EGU General Assembly 2023
© Author(s) 2023. This work is distributed under
the Creative Commons Attribution 4.0 License.

Effect of root exclusion on the soil microbial community response to warming

Coline Le Noir de Carlan1, Caroline de Tender2, Dennis Metze3, Biplabi Bhattarai4, Argus Pesqueda5, Bjarni Sigurdsson6, Josep Penuelas5, Andreas Richter3, Ivan Janssens1, and Erik Verbruggen1
Coline Le Noir de Carlan et al.
  • 1Plants and Ecosystems (PLECO), Biology Department, University of Antwerp, Universiteitsplein 1, 2610 Wilrijk, Belgium
  • 2Flanders Research Institute for Agriculture, Fisheries and Food (ILVO), Plant Sciences Unit, Burgemeester Van Gansberghelaan 92, 9820 Merelbeke, Belgium
  • 3Department of Microbiology & Ecosystem Science, Division of Terrestrial Ecosystem Research, University of Vienna, Vienna, Austria
  • 4Department of Geography, Institute of Ecology and Earth Sciences, University of Tartu, Estonia
  • 5CREAF, Campus de Bellaterra (UAB) Edifici C, 08193 Cerdanyola del Vallès, Barcelona, Spain
  • 6Agricultural University of Iceland, Hvanneyri 311, Borgarnes, Iceland

World temperature has been steadily increasing over the past century, resulting in alterations of most ecosystems. Particularly, high latitudes regions are expected to undergo severe climate changes. Soil microbes are key actors of the terrestrial system, fulfilling major functions such as nutrient cycling and therefore considerable efforts are made to understand their response to warming. Besides, they can be in tight interaction with roots, and the effect of such interactions are well documented, however, whether soil microbial community response to warming is mediated by plants through roots remains unclear.

Here, we took advantage of a geothermal temperature gradient (reaching a warming intensity of up to +6°C) located in two Subarctic grasslands to study the effect of middle (12 years) and long term (>60 years) warming on the root associated soil microbes. For this, we installed two differently mesh sized cores along the thermal gradient of both grasslands allowing us to compare portions of local soil either containing (1 mm mesh size) or excluding roots (30 µm mesh size).

We investigated the response of fungal and bacterial communities to warming under both root inclusion and exclusion over the seasons using a metabarcoding approach targeting the 16S rRNA gene and the ITS1 fungal region.

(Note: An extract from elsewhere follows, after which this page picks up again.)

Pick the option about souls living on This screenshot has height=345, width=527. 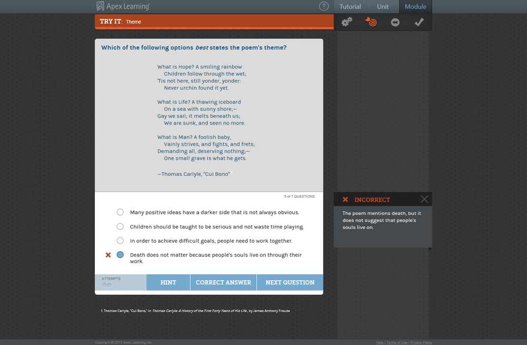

We found that warming shifted both bacterial and fungal communities, and that this response was depending on the warming duration. However, root exclusion did not alter the overall microbial community. Surprisingly, we did not find an effect of season on the fungal community while it had a slight effect on bacteria. In addition, we found that Carbon and Nitrogen content were altered differently by warming when roots were excluded.

Overall, this study shows that, despite modifying soil conditions, root exclusion had low effect on the general soil fungal and bacterial communities response to warming.

How to cite: Le Noir de Carlan, C., de Tender, C., Metze, D., Bhattarai, B., Pesqueda, A., Sigurdsson, B., Penuelas, J., Richter, A., Janssens, I., and Verbruggen, E.: Effect of root exclusion on the soil microbial community response to warming, EGU General Assembly 2023, Vienna, Austria, 24–28 Apr 2023, EGU23-13495,, 2023.